> [EXERCISE PROMPT]
Read through the data, and wherever a line holds the word "will", write that line out.
Start of Block
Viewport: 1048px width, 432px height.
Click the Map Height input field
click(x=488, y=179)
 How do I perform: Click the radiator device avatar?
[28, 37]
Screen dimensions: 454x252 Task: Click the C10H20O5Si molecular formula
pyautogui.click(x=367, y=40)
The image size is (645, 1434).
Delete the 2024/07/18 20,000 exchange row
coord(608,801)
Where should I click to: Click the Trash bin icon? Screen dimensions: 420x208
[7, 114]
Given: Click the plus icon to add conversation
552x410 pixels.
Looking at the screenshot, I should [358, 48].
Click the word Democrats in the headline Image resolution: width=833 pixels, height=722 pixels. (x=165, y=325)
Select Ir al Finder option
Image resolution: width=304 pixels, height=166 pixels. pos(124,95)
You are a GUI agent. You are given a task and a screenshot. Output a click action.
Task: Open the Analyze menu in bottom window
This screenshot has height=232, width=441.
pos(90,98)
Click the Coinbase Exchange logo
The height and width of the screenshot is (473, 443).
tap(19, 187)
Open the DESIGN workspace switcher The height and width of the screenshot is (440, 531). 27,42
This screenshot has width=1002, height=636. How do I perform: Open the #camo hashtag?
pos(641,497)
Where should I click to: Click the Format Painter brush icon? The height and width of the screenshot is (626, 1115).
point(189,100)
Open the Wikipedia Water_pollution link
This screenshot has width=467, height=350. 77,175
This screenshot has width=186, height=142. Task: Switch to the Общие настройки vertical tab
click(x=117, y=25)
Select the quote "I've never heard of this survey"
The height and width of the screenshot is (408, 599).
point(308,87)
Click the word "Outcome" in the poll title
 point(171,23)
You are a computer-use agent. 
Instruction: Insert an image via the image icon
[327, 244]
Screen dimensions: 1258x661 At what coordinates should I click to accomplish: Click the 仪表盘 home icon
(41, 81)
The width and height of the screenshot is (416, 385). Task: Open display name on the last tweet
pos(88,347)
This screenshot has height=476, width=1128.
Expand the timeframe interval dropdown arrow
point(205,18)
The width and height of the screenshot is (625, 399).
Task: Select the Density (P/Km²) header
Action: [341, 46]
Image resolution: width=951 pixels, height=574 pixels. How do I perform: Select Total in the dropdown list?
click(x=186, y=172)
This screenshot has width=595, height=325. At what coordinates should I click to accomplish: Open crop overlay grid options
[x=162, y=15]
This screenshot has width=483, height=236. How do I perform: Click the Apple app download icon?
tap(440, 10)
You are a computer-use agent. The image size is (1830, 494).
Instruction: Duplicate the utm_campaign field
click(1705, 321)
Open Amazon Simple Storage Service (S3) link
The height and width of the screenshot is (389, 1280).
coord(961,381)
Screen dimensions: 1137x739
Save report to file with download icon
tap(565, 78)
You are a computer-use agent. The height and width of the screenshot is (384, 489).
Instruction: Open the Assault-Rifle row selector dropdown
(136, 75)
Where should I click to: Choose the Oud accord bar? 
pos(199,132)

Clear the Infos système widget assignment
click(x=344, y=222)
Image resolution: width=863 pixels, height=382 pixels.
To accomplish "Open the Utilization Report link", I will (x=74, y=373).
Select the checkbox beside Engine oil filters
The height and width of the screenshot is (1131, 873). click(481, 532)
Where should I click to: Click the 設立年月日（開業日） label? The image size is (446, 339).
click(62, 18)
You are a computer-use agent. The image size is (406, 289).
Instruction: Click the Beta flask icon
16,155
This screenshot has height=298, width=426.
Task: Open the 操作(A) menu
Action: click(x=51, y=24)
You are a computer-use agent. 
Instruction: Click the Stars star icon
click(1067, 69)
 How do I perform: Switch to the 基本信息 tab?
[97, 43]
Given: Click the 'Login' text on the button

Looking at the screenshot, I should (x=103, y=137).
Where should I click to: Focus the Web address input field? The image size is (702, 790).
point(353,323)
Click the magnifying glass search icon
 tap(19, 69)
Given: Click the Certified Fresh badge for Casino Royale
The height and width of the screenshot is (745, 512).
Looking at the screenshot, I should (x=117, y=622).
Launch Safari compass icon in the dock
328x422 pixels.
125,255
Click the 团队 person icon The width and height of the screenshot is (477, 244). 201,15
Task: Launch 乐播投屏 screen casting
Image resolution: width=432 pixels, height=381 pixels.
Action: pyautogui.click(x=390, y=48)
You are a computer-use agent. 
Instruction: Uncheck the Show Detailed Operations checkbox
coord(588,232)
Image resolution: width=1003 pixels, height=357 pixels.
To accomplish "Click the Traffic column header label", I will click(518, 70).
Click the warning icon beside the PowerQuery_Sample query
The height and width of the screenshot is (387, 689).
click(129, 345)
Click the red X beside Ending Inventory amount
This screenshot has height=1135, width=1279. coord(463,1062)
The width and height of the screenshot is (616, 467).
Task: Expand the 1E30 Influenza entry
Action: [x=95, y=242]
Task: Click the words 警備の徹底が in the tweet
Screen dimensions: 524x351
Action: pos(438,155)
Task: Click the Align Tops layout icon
End of Block
> [FINISHED TASK]
To accomplish "Open the Utilization Report link", I will (x=74, y=373).
To accomplish "Click the Traffic column header label", I will click(518, 70).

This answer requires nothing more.